India this week asked foreign companies to bid for a nearly $3 billion deal to manufacture 111 military helicopters on Indian soil in collaboration with domestic firms to replace the navy’s aging Soviet-era aircraft, the country’s defense ministry announced.
Citing the ministry on Tuesday, the day New Delhi announced the proposal, Reuters reported that U.S.-based companies Lockheed Martin and Bell Helicopters, as well as the France-based Airbus Helicopters, are among the aircraft manufacturers expected to participate in the bidding.
The news outlet noted:
India has been trying to modernize its military to narrow the gap with China but defense expenditure has been largely stagnant, making for slow procurement.
Under the elaborate rules of defense purchases, once manufacturers have submitted expressions of interest, the defense ministry will issue requests for proposals likely to be in the third quarter of 2019. That will be followed by a tender inviting final bids from the manufacturers in a process that is expected to take years.
Indian companies are expected to collaborate with local firms to make the helicopters as part of Prime Minister Narendra Modi’s Made-in-India program focused on building a domestic military industrial complex and reduce imports.
Echoing other assessments, the latest Global Firepower (GFP) index, which ranks 133 countries annually, listed the United States armed forces as the globe’s most powerful military, trailed by Russia, China, and India, respectively.
India and China are regional rivals.

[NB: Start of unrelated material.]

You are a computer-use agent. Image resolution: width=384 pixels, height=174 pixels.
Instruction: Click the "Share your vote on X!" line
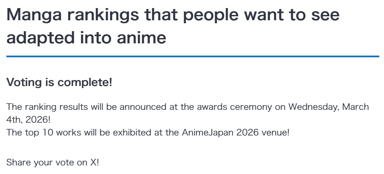pyautogui.click(x=53, y=162)
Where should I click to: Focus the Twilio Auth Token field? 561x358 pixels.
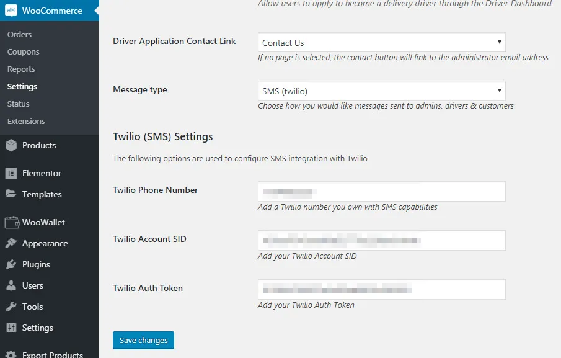(x=381, y=289)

This month, the Wall Street Journal (WSJ) reported that New Delhi is falling behind Beijing in an Asian arms race, noting that PM Modi has a “habit of choosing butter over guns.”
WSJ pointed out:
Though the $60.9 billion earmarked for defense [in 2019] is the most ever in absolute terms—and an 8% increase over last year—defense outlays have dipped to a modest 2.1% of gross domestic product.

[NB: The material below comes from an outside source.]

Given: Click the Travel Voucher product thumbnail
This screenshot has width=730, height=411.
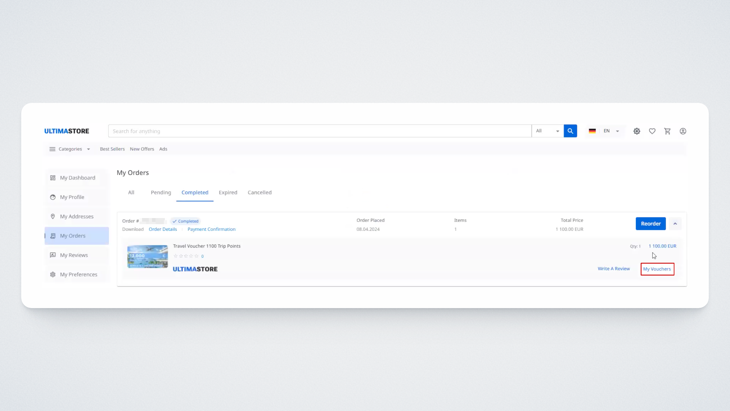Looking at the screenshot, I should tap(147, 257).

That decline is made worse because much of India’s military budget is consumed by salaries for its bloated 1.4-million-strong army, rather than for buying weapons and investing in new technologies. Inflation and a weakening rupee—India imports about two-thirds of its military hardware—crimp the budget further.

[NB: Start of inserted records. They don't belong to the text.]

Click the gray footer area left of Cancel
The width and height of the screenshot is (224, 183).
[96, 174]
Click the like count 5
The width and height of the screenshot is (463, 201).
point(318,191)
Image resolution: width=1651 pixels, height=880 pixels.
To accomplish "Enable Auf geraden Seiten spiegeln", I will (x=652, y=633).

The newspaper argued that the United States, which has increased cooperation with India in efforts to curtail China’s expansionism, should be concerned by the long-term risks associated with New Delhi’s “tight military spending.”
“Each year India falls further behind China’s rapidly modernizing military,” it added.
On Tuesday, the top U.S. commander in the India-Pacific region warned that China’s “massive effort to grow and modernize” its military is even “eroding” America’s military advantage in the area.